#### [STATED EXERCISE]
The article on the NVIDIA A100 GPU gives some performance numbers in TFLOPs or TOPs. List each of these numbers with the kind of work it measures.

— Start PAGE EXTRACT —

GTC 2020 NVIDIA has officially unveiled its first GPU based on the Ampere GPU architecture, the new NVIDIA A100, which the company has in full production and is already shipping to customers worldwide.
NVIDIA's new A100 GPU packs an absolutely insane 54 billion transistors (that's 54,000,000,000), 3rd Gen Tensor Cores, 3rd Gen NVLink and NVSwitch, and much more. The GPU itself measures 826mm2 (!!!) on TSMC's 7nm node, as well as packing a huge 40GB of HBM2 memory from Samsung, and up to 600GB/sec bandwidth through NVLink.
The new A100 is being compared against the V100, which is based on the Volta GPU architecture. NVIDIA's current-gen Tesla V100 comes with 16GB and 32GB HBM2 options, while the V100 was built on the 12nm node at TSMC it packs just 21 billion transistors in comparison.
There's some incredible things going on under the Ampere hood, with NVIDIA able to offer the largest leap in performance yet: 20x. The new A100 GPU is 20x faster than the V100, with peak FP32 training of 312 TFLOPs, peak Int8 inference of 1248 TOPs, and FP64 HPC of 19.5 TFLOPs.
NVIDIA founder and CEO Jensen Huang, explains: "The powerful trends of cloud computing and AI are driving a tectonic shift in data center designs so that what was once a sea of CPU-only servers is now GPU-accelerated computing. NVIDIA A100 GPU is a 20x AI performance leap and an end-to-end machine learning accelerator -- from data analytics to training to inference. For the first time, scale-up and scale-out workloads can be accelerated on one platform. NVIDIA A100 will simultaneously boost throughput and drive down the cost of data centers".
NVIDIA explains its new Ampere A100 GPU as a "technical design breakthrough field by five key innovations". These innovations include:
- Ampere architecture: At the heart of A100 is the NVIDIA Ampere GPU architecture, which contains more than 54 billion transistors, making it the world's largest 7-nanometer processor.
- Third-generation Tensor Cores with TF32: NVIDIA's widely adopted Tensor Cores are now more flexible, faster and easier to use. Their expanded capabilities include new TF32 for AI, which allows for up to 20x the AI performance of FP32 precision, without any code changes. In addition, Tensor Cores now support FP64, delivering up to 2.5x more compute than the previous generation for HPC applications.

— End PAGE EXTRACT —
— Start PROVIDED MATERIAL —

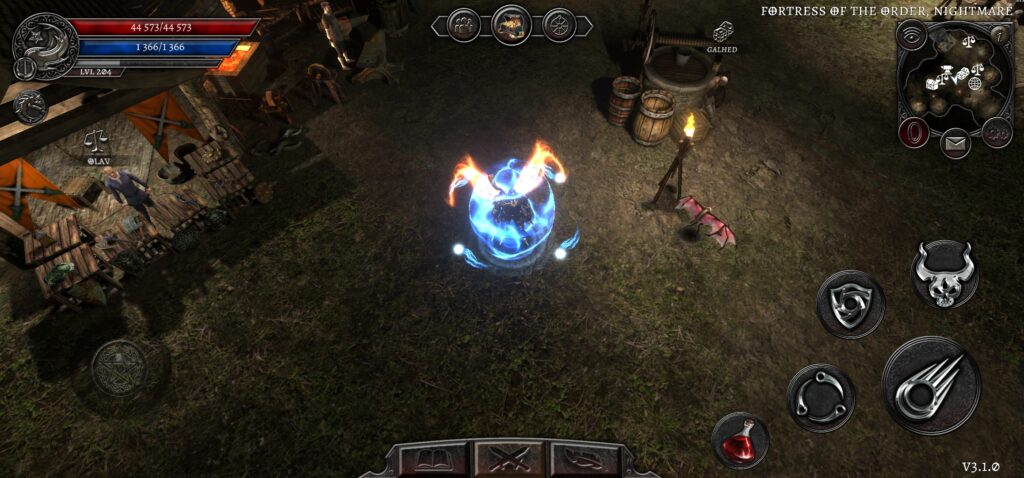Open the book tab in bottom bar

tap(434, 460)
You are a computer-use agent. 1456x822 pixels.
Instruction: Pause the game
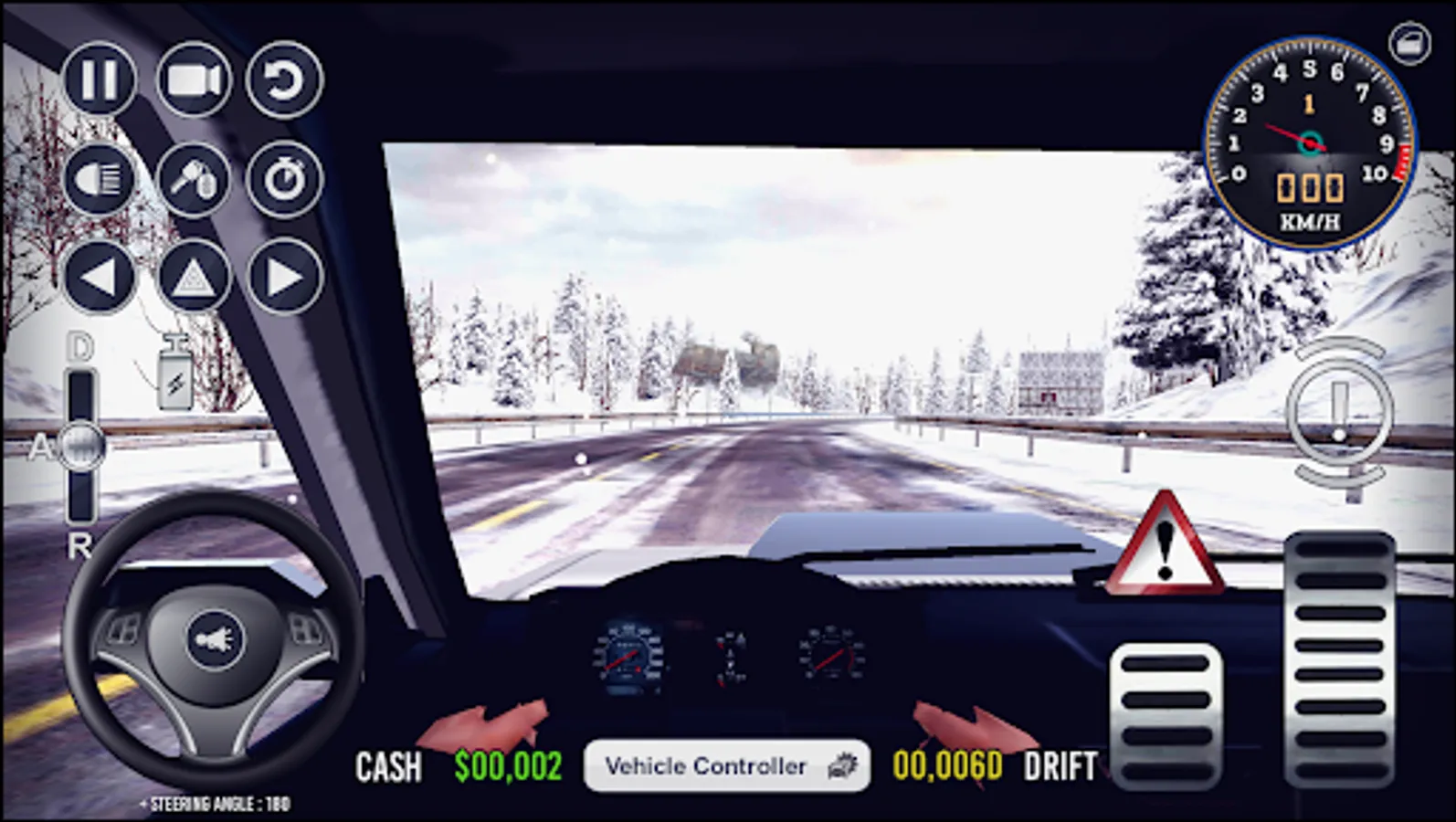(100, 79)
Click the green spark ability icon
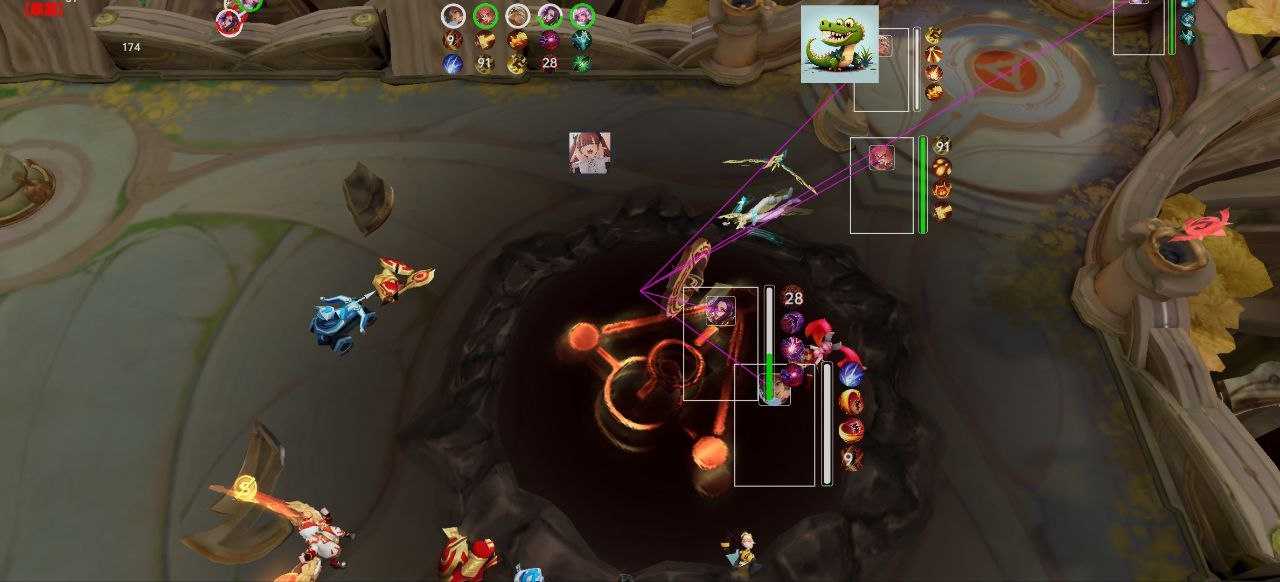Image resolution: width=1280 pixels, height=582 pixels. click(x=581, y=63)
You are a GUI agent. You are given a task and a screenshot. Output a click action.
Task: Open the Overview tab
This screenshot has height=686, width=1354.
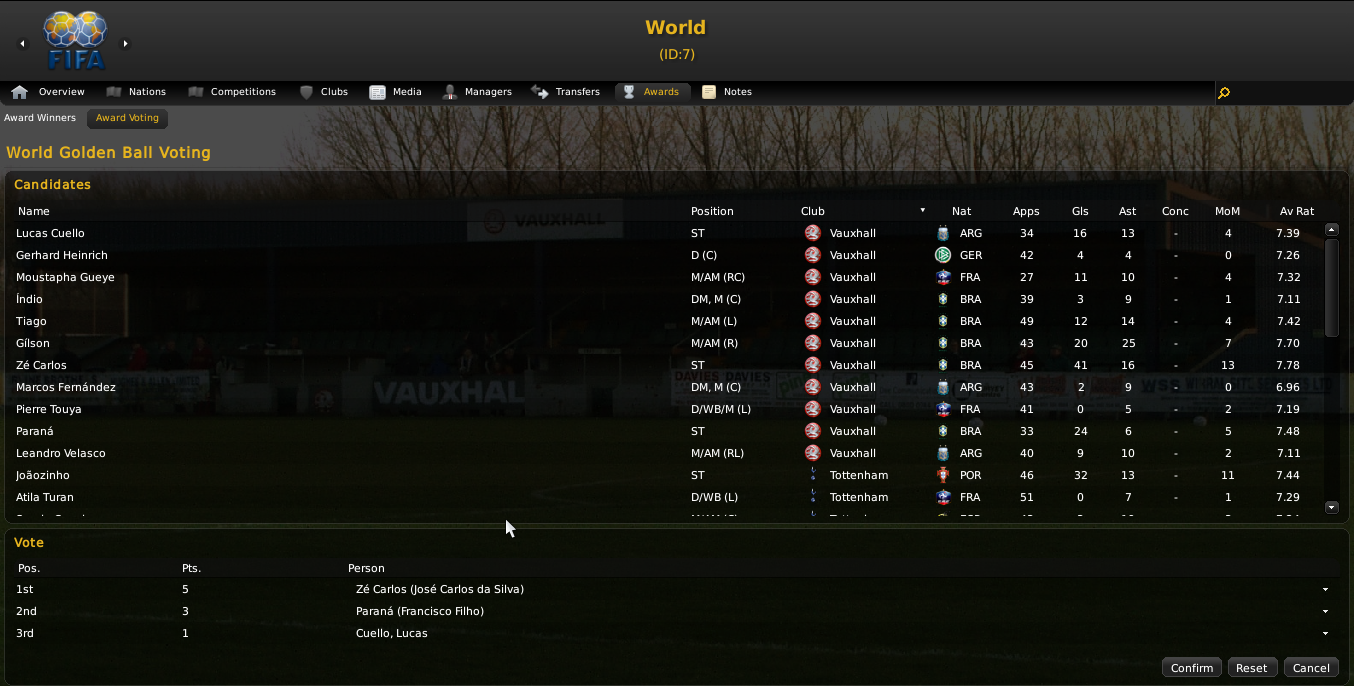(x=49, y=92)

— End PROVIDED MATERIAL —

#### [ANSWER TO THIS TASK]
- FP32 training: 312 TFLOPs (peak)
- Int8 inference: 1248 TOPs (peak)
- FP64 HPC: 19.5 TFLOPs